Saturday, 19 April 2008

YPD parties for the earth








The Young People for Development believes in sustainable growth wherein the environment is taken into consideration. Days before the Earthday in April, YPD hosted a party in honor of MOTHER EARTH. Volunteers and friends for the YPD came. The event was carbon neutral thanks to the support of some friends.

Food was simple and candles were used in some areas to minimize the carbon impact.

More importantly, there was fun and bonding for all those who were there.


Thursday, 17 April 2008

More evidence of one metre sea rise this century

New Scientist quotes Svetlana Jevrejeva of the Proudman Oceanographic Laboratory, UK, who says a new, more accurate reconstruction of sea levels over the past 2000 years suggests that the prediction of a an 18-59 centimetre rise by 2100 made by the Intergovernmental Panel on Climate Change is wildly inaccurate.

New predictions of sea level rises that for the first time takes into account ice dynamics predict that seas will be from 0.8-1.5 metres higher by next century.

At a European Geosciences Union conference in Vienna, Austria, this week, researchers including Jevrejeva said in a statement that the pace at which sea levels are rising is accelerating.

"For the past 2,000 years, the sea level was very stable," Jevrejeva said, explaining that they rose just 2 cm in the 18th century, 6 cm in the 19th century and a greater 19 cm last century.

"It seems that rapid rise in the 20th century is from melting ice sheets," she adds.

"If [the sea level] rises by one metre, 72 million Chinese people will be displaced, and 10 percent of the Vietnamese population," she concluded.

And climate change expert Nicholas Stern says he under-estimated the threat from global warming in a major report 18 months ago when he compared the economic risk to the Great Depression of the 1930s, according to The Age.

Latest climate science showed global emissions of planet-heating gases were rising faster and upsetting the climate more than previously thought, Stern said in a Reuters interview.

For example, evidence was growing that the planet's oceans - an important "sink" - were increasingly saturated and couldn't absorb as much as previously of the main greenhouse gas carbon dioxide (CO2), Stern told reporters.

Monday, 14 April 2008

China gets greener

The BBC reports that there are now over 2000 environmental NGOs, according to official Chinese figures.

But another unofficial study says there are up to two million informal groups of students, farmers or other activists.

Several campaigns have received positive coverage in the state-controlled media, the BBC says.

However, green groups are still closely watched by the government.

An activist told the BBC that intelligence agents sometimes pose as green volunteers to keep an eye on what's going on.

Zhang Jingjing and her boss, Wang Canfa successfully assisted residents of a village in Fujian Province successfully sue a factory for compensation.

The factory was poisoning local crops with chromium.

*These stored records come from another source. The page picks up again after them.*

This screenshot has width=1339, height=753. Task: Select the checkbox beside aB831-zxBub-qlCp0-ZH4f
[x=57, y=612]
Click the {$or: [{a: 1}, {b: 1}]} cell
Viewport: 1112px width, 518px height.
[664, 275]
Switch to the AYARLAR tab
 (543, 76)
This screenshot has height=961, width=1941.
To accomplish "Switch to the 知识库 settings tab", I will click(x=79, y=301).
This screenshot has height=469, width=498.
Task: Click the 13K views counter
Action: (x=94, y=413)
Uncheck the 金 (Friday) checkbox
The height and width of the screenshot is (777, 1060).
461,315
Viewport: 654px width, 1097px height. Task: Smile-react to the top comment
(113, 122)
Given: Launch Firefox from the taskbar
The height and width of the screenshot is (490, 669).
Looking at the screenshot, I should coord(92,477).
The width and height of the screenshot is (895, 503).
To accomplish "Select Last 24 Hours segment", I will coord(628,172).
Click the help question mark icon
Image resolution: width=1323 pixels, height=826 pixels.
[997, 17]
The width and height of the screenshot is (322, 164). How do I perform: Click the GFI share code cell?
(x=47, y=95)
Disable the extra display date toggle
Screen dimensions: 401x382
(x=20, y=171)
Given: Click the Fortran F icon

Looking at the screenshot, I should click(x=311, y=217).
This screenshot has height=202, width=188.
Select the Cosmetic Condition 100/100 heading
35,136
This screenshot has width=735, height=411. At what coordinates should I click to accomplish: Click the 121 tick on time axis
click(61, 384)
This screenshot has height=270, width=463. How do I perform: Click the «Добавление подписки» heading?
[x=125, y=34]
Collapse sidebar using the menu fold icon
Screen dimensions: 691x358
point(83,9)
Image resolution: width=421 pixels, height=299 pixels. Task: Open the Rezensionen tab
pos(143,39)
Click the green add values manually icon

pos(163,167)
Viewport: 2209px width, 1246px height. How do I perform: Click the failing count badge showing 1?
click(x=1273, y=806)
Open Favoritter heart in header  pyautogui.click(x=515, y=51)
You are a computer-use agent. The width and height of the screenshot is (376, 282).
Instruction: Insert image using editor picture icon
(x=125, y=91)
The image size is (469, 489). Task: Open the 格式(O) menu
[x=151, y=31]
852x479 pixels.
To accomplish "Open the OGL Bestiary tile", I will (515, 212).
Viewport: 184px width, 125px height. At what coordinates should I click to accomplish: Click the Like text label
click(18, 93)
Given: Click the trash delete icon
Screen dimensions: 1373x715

But Ms Zhang sees limits to China's "green political space" because of the clout polluters have with local governments and judges.

"We have no independent judiciary, that is our problem," she says.

Because local officials and judges often side with polluters, the greens see central government as their ally. It's an internal power struggle in China that outsiders rarely see.

Others blame the West because much of the pollution is actually caused by factories which make products for export. The waste generated by "Made in China" products is left for Chinese people to deal with.

YPD's Earthday Party

The Young People for Development in Australia will organise an Earthday party on April 18, 2008 at the YPD house in Cairnlea, located in the Western suburb of Melbourne. It hopes to bring young people interested in the environment and development.

The YPD Earthday Party is a carbon neutral event courtesy of the Eco-Asia initiative of the Young People for Development.

To register into the Earthday event, click here.

Thursday, 3 April 2008

Carry on cutting emissions, British scientists say

The BBC reports that British scientists have produced further compelling evidence showing that modern-day climate change is not caused by changes in the Sun's activity.

The research contradicts a favoured theory of climate "sceptics", that changes in cosmic rays coming to Earth determine cloudiness and temperature.

Presenting their findings in the Institute of Physics journal, Environmental Research Letters, the UK team explain that they used three different ways to search for a correlation, and found virtually none.

This is the latest piece of evidence which raises doubts about the cosmic ray theory, developed by Danish scientist Henrik Svensmark at the Danish National Space Center (DNSC).

"We started on this game because of Svensmark's work," Terry Sloan from Lancaster University told the BBC.

"If he is right, then we are going down the wrong path of taking all these expensive measures to cut carbon emissions; if he is right, we could carry on with carbon emissions as normal."

"We tried to corroborate Svensmark's hypothesis, but we could not; as far as we can see, he has no reason to challenge the IPCC - the IPCC has got it right.

The Intergovernmental Panel on Climate Change (IPCC), in its vast assessment of climate science last year, concluded that since temperatures began rising rapidly in the 1970s, the contribution of humankind's greenhouse gas emissions has outweighed that of the Sun by a factor of about 13 to one.

According to Terry Sloan, the message coming from his research is simple.

"So we had better carry on trying to cut carbon emissions."